In light of these provisions of Senate Bill 483, the People’s argument is not tenable. It is now clear that France’s enhancement is no longer valid, and the People are not allowed to abandon the plea agreement to reinstate the charges against France. Even if the Legislature must make an explicit reference to pleas or plea bargaining before a retroactive change in the law will modify a plea-bargained sentence, as the People previously argued, the Legislature did just that with Senate Bill 483’s uncodified declaration of intent. The Assembly committee’s discussion of negotiated dispositions and Doe v. Harris leaves no doubt that the Legislature intended to make such enhancements invalid even when they were imposed pursuant to plea bargained convictions, including those like France’s that involve a negotiated sentence.

However, we cannot say that invalidation of the one-year enhancement under section 667.5, subdivision (b) will necessarily result in a lower total sentence, as we had previously held. That is because section 1171.1, subdivision (d)(1) provides that although there is now a presumption that France should receive a lower sentence, the People can rebut that presumption by showing “by clear and convincing evidence that imposing a lesser sentence would endanger public safety.” (§ 1171.1, subd. (d)(1).) We will therefore remand for resentencing to allow the trial court to address this issue.

DISPOSITION

The matter is remanded to the trial court for further proceedings pursuant to section 1171.1.

BROWN, J.

WE CONCUR:

POLLAK, P. J.

NADLER, J.*

People v. France (A158609)


[1] Undesignated statutory references are to the Penal Code.

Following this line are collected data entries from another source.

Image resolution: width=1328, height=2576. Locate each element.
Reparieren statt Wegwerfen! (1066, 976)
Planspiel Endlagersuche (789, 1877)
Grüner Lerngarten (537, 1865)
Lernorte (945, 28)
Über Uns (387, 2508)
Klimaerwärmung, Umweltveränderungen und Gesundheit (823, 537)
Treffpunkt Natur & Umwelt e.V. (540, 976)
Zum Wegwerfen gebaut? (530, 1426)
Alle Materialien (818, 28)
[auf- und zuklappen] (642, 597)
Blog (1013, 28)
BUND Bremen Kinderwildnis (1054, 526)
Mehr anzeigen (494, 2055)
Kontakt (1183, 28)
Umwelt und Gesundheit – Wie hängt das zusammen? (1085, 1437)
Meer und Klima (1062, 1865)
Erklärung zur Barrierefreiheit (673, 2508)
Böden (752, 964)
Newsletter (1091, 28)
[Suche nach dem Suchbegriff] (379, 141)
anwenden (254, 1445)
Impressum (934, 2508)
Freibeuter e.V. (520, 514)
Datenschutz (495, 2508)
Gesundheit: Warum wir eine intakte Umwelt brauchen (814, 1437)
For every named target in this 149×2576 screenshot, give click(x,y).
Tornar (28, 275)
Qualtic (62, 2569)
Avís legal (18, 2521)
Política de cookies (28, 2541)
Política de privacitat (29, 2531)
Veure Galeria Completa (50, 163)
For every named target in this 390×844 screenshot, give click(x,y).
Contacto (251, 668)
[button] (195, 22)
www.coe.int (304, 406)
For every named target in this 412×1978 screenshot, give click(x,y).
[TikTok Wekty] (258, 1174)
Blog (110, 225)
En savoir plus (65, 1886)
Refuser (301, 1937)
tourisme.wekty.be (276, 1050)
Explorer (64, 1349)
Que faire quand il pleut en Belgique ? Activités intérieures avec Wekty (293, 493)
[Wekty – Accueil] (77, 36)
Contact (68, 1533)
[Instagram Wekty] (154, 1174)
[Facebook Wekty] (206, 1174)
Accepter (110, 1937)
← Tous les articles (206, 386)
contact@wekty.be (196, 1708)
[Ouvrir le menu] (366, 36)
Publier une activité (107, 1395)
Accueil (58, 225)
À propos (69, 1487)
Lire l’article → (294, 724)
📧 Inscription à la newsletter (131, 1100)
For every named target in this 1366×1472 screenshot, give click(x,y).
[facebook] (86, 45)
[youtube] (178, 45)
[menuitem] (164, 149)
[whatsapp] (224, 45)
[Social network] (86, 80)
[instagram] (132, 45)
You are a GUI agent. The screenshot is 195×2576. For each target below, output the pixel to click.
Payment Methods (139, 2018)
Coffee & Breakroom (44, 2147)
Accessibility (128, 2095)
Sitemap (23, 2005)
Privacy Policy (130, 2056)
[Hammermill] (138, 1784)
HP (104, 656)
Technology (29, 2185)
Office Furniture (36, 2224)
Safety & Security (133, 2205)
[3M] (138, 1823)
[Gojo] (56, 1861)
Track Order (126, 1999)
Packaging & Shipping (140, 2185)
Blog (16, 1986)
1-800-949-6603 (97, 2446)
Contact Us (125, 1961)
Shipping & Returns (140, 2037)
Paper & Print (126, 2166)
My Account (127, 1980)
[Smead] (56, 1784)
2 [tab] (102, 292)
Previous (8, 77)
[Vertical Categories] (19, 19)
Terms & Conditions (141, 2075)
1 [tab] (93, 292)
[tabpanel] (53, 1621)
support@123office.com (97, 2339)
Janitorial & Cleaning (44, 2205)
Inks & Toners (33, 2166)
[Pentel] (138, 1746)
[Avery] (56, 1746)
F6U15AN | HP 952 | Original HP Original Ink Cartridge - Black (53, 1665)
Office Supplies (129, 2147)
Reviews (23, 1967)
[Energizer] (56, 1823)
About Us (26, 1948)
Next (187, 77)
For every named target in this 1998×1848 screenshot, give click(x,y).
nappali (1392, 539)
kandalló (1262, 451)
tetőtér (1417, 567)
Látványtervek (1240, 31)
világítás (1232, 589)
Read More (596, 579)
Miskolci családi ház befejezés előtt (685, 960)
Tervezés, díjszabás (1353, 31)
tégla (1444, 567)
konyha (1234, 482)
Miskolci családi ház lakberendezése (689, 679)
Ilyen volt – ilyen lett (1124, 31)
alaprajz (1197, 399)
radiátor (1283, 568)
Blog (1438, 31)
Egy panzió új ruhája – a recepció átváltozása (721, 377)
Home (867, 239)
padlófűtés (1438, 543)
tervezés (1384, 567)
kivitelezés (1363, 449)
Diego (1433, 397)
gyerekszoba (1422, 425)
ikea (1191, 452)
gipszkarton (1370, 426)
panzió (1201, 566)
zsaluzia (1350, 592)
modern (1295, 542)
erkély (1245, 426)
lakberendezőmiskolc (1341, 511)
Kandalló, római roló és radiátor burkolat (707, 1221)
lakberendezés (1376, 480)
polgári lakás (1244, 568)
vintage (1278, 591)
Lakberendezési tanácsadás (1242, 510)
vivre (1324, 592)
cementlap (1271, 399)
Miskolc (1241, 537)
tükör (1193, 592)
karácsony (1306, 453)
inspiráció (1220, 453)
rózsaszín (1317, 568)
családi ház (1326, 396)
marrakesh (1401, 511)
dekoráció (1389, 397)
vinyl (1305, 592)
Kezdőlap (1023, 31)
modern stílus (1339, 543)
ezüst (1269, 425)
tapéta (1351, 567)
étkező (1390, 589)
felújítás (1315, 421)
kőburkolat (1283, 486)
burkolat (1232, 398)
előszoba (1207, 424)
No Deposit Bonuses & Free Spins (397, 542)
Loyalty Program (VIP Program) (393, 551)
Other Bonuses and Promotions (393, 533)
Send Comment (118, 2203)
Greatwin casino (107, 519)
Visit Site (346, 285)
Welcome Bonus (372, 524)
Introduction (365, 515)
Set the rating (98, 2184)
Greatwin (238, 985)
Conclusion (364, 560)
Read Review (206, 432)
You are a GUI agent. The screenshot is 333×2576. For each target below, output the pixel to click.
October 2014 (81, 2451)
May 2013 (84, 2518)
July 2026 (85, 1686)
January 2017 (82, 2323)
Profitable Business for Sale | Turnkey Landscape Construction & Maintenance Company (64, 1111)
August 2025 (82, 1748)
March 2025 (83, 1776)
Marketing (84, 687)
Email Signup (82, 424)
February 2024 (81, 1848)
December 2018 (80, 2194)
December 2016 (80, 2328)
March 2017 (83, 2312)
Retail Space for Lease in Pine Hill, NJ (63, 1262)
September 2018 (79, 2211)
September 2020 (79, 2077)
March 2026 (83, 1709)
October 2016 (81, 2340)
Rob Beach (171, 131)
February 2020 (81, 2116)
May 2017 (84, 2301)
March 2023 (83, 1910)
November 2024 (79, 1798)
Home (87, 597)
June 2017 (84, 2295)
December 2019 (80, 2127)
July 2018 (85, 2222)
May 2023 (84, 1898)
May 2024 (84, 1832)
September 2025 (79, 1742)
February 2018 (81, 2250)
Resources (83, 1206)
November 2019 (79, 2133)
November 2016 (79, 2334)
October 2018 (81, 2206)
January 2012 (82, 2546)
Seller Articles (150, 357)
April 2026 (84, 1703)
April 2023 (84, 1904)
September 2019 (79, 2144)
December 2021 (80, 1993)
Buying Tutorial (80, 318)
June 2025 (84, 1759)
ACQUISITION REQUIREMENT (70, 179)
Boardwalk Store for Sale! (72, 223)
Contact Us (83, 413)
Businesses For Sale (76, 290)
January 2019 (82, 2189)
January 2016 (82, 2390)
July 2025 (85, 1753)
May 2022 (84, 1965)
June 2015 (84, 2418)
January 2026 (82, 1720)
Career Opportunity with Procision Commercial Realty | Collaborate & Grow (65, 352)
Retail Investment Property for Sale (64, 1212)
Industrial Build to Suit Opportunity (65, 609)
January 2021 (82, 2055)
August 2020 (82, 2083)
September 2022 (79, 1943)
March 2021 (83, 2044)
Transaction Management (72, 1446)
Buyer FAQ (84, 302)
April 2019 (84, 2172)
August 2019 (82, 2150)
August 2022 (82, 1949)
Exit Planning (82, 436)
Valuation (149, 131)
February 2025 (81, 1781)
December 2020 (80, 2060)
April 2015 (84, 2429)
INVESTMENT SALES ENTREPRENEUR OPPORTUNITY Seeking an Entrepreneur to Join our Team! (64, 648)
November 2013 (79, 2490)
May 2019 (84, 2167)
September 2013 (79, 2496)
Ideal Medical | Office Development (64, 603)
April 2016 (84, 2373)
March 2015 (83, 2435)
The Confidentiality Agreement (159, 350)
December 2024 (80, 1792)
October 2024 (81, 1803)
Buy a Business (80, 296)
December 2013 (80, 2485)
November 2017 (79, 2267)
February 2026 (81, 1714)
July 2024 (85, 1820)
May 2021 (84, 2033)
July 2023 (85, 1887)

[2] The trial court also found that France had violated his parole from another case and imposed a 180-day concurrent sentence. France appealed from that ruling as well, but his briefing does not address the parole violation so we will not discuss it further.

[3] Senate Bill 483 also added section 1171 to the Penal Code, which makes Senate Bill No. 180 (Stats. 2017, ch. 677, § 1) retroactive. (Stats. 2021, ch. 728, § 2.) Section 1171 makes invalid “any sentence enhancement that was imposed prior to January 1, 2018, pursuant to Section 11370.2 of the Health and Safety Code, except for any enhancement imposed for a prior conviction of violating or conspiring to violate Section 11380 of the Health and Safety Code.” (§ 1171, subd. (a).) Section 1171 is not at issue here.

* Judge of the Superior Court of California, County of Sonoma, assigned by the Chief Justice pursuant to article VI, section 6 of the California Constitution.





Description Defendant Michael France pled guilty to one count of being a felon in possession of a firearm and admitted one allegation that he had served a prior prison term. In exchange, the prosecution dismissed two strikes and two prior prison term allegations. In accordance with the plea agreement, the trial court sentenced France to four years in prison, consisting of three years for the gun charge and one year for the enhancement, but suspended execution of the sentence and placed him on probation for three years. When the trial court later found that France had violated the terms of his probation, it ordered France to serve the previously suspended sentence.